◆ ACTION ITEM ◆
If a line in the entries below includes the string "numberdaily", copy it out.

◆ THE DATA ◆

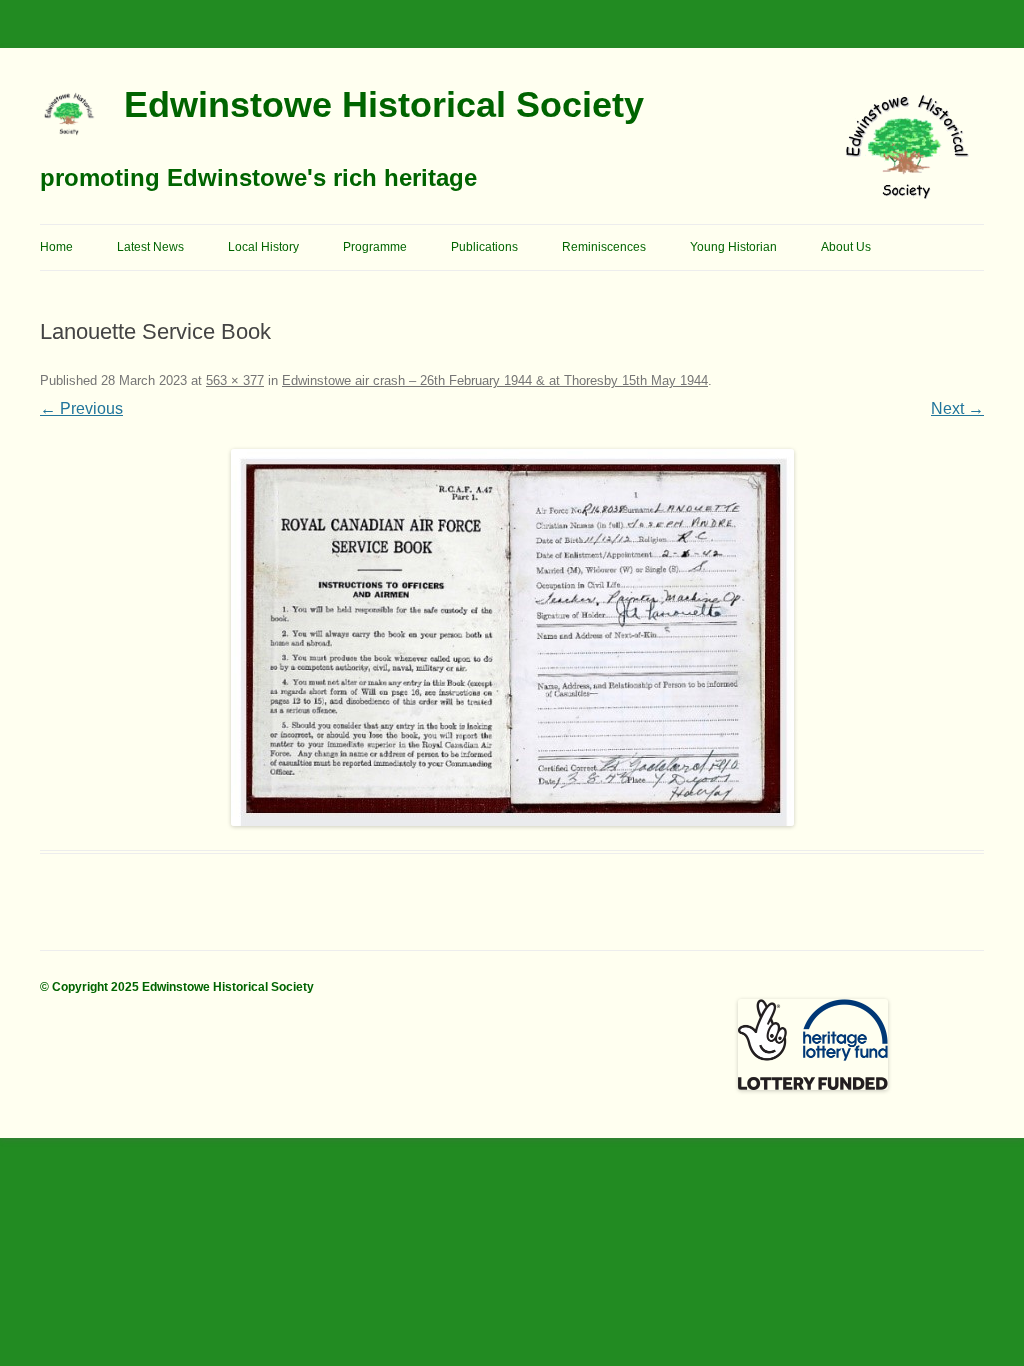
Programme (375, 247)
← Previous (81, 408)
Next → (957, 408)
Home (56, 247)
---
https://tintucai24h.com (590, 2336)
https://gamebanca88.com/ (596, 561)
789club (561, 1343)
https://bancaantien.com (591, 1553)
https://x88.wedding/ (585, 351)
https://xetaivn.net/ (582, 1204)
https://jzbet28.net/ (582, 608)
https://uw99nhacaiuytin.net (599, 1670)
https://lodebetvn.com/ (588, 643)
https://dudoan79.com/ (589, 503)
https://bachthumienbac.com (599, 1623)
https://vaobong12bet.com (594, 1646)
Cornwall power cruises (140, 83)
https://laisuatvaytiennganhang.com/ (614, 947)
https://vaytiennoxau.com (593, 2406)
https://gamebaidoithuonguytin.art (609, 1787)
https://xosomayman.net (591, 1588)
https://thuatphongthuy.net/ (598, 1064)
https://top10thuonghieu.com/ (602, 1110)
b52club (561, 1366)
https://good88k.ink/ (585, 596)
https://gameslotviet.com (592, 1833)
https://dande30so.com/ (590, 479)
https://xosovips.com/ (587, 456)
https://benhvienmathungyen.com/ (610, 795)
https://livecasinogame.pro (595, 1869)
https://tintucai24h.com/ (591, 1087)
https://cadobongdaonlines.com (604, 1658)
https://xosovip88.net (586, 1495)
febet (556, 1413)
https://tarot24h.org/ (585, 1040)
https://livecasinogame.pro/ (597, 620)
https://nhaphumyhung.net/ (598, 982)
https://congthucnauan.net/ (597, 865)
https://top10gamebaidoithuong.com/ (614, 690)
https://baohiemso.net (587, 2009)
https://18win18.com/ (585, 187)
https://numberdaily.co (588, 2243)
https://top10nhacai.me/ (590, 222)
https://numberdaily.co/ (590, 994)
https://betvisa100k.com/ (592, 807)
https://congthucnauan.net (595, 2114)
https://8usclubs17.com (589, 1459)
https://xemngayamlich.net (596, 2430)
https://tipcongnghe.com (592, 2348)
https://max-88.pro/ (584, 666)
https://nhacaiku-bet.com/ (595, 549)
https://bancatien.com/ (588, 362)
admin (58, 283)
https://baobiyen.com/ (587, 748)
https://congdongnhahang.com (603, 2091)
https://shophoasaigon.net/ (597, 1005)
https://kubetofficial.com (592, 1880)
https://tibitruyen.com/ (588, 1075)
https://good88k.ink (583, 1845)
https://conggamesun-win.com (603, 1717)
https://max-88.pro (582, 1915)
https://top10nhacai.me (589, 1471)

◆ SOLUTION FOR THIS TASK ◆
https://numberdaily.co (588, 2243)
https://numberdaily.co/ (590, 994)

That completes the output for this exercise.